- Source information:

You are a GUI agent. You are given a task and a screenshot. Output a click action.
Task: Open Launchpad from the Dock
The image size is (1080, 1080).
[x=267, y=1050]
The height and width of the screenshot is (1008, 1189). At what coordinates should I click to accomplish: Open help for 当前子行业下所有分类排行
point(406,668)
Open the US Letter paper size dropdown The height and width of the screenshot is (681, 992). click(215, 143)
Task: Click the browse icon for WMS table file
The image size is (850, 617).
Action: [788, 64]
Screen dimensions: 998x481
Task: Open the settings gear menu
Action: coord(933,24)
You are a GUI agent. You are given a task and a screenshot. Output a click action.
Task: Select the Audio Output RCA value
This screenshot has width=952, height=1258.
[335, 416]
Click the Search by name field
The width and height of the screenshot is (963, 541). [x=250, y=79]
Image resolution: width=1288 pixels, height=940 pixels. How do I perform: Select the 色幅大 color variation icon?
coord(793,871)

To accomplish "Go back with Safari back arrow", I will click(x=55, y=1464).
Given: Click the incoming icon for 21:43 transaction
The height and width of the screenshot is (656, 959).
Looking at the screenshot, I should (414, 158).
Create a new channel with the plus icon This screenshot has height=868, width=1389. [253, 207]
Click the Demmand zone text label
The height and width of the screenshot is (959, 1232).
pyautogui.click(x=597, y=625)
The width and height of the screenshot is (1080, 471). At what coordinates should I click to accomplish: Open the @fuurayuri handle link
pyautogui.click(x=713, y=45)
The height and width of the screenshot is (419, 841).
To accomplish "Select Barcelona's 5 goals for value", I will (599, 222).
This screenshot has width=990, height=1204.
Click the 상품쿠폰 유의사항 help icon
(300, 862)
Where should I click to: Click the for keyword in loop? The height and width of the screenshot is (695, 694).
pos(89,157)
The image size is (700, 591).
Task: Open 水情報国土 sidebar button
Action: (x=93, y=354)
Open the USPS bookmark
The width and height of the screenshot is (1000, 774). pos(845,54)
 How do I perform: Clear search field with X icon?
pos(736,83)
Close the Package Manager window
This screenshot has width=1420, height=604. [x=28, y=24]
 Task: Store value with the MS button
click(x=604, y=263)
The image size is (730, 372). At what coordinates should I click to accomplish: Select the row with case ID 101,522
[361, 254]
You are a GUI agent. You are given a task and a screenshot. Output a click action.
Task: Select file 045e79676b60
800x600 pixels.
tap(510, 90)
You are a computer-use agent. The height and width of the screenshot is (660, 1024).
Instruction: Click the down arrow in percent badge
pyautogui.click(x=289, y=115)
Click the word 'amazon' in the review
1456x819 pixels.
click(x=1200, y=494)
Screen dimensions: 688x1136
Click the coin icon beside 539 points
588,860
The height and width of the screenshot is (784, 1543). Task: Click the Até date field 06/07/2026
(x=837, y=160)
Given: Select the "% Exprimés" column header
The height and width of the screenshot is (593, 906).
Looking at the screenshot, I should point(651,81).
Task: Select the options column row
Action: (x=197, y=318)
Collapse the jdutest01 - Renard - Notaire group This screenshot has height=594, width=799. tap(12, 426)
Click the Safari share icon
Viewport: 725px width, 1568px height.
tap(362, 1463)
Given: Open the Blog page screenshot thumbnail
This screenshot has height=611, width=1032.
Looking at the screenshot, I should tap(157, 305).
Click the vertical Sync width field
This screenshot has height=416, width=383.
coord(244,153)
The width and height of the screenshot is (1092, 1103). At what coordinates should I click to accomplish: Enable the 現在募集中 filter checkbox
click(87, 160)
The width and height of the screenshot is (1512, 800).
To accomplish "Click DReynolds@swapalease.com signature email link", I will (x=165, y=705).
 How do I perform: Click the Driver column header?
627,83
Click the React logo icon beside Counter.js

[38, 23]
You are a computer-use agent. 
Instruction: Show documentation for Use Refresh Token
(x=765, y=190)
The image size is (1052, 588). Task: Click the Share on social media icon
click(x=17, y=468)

- Instructions to follow:
Beginning with the first line, transcribe the complete listing exactly.

- Solution for this problem:
You are a GUI agent. You are given a task and a screenshot. Output a click action.
Task: Open Launchpad from the Dock
The image size is (1080, 1080).
[x=267, y=1050]
The height and width of the screenshot is (1008, 1189). At what coordinates should I click to accomplish: Open help for 当前子行业下所有分类排行
point(406,668)
Open the US Letter paper size dropdown The height and width of the screenshot is (681, 992). click(215, 143)
Task: Click the browse icon for WMS table file
The image size is (850, 617).
Action: [788, 64]
Screen dimensions: 998x481
Task: Open the settings gear menu
Action: coord(933,24)
You are a GUI agent. You are given a task and a screenshot. Output a click action.
Task: Select the Audio Output RCA value
This screenshot has width=952, height=1258.
[335, 416]
Click the Search by name field
The width and height of the screenshot is (963, 541). [x=250, y=79]
Image resolution: width=1288 pixels, height=940 pixels. How do I perform: Select the 色幅大 color variation icon?
coord(793,871)

To accomplish "Go back with Safari back arrow", I will click(x=55, y=1464).
Given: Click the incoming icon for 21:43 transaction
The height and width of the screenshot is (656, 959).
Looking at the screenshot, I should (414, 158).
Create a new channel with the plus icon This screenshot has height=868, width=1389. [253, 207]
Click the Demmand zone text label
The height and width of the screenshot is (959, 1232).
pyautogui.click(x=597, y=625)
The width and height of the screenshot is (1080, 471). At what coordinates should I click to accomplish: Open the @fuurayuri handle link
pyautogui.click(x=713, y=45)
The height and width of the screenshot is (419, 841).
To accomplish "Select Barcelona's 5 goals for value", I will (599, 222).
This screenshot has width=990, height=1204.
Click the 상품쿠폰 유의사항 help icon
(300, 862)
Where should I click to: Click the for keyword in loop? The height and width of the screenshot is (695, 694).
pos(89,157)
The image size is (700, 591).
Task: Open 水情報国土 sidebar button
Action: (x=93, y=354)
Open the USPS bookmark
The width and height of the screenshot is (1000, 774). pos(845,54)
 How do I perform: Clear search field with X icon?
pos(736,83)
Close the Package Manager window
This screenshot has width=1420, height=604. [x=28, y=24]
 Task: Store value with the MS button
click(x=604, y=263)
The image size is (730, 372). At what coordinates should I click to accomplish: Select the row with case ID 101,522
[361, 254]
You are a GUI agent. You are given a task and a screenshot. Output a click action.
Task: Select file 045e79676b60
800x600 pixels.
tap(510, 90)
You are a computer-use agent. The height and width of the screenshot is (660, 1024).
Instruction: Click the down arrow in percent badge
pyautogui.click(x=289, y=115)
Click the word 'amazon' in the review
1456x819 pixels.
click(x=1200, y=494)
Screen dimensions: 688x1136
Click the coin icon beside 539 points
588,860
The height and width of the screenshot is (784, 1543). Task: Click the Até date field 06/07/2026
(x=837, y=160)
Given: Select the "% Exprimés" column header
The height and width of the screenshot is (593, 906).
Looking at the screenshot, I should point(651,81).
Task: Select the options column row
Action: (x=197, y=318)
Collapse the jdutest01 - Renard - Notaire group This screenshot has height=594, width=799. tap(12, 426)
Click the Safari share icon
Viewport: 725px width, 1568px height.
tap(362, 1463)
Given: Open the Blog page screenshot thumbnail
This screenshot has height=611, width=1032.
Looking at the screenshot, I should tap(157, 305).
Click the vertical Sync width field
This screenshot has height=416, width=383.
coord(244,153)
The width and height of the screenshot is (1092, 1103). At what coordinates should I click to accomplish: Enable the 現在募集中 filter checkbox
click(87, 160)
The width and height of the screenshot is (1512, 800).
To accomplish "Click DReynolds@swapalease.com signature email link", I will (x=165, y=705).
 How do I perform: Click the Driver column header?
627,83
Click the React logo icon beside Counter.js

[38, 23]
You are a computer-use agent. 
Instruction: Show documentation for Use Refresh Token
(x=765, y=190)
The image size is (1052, 588). Task: Click the Share on social media icon
click(x=17, y=468)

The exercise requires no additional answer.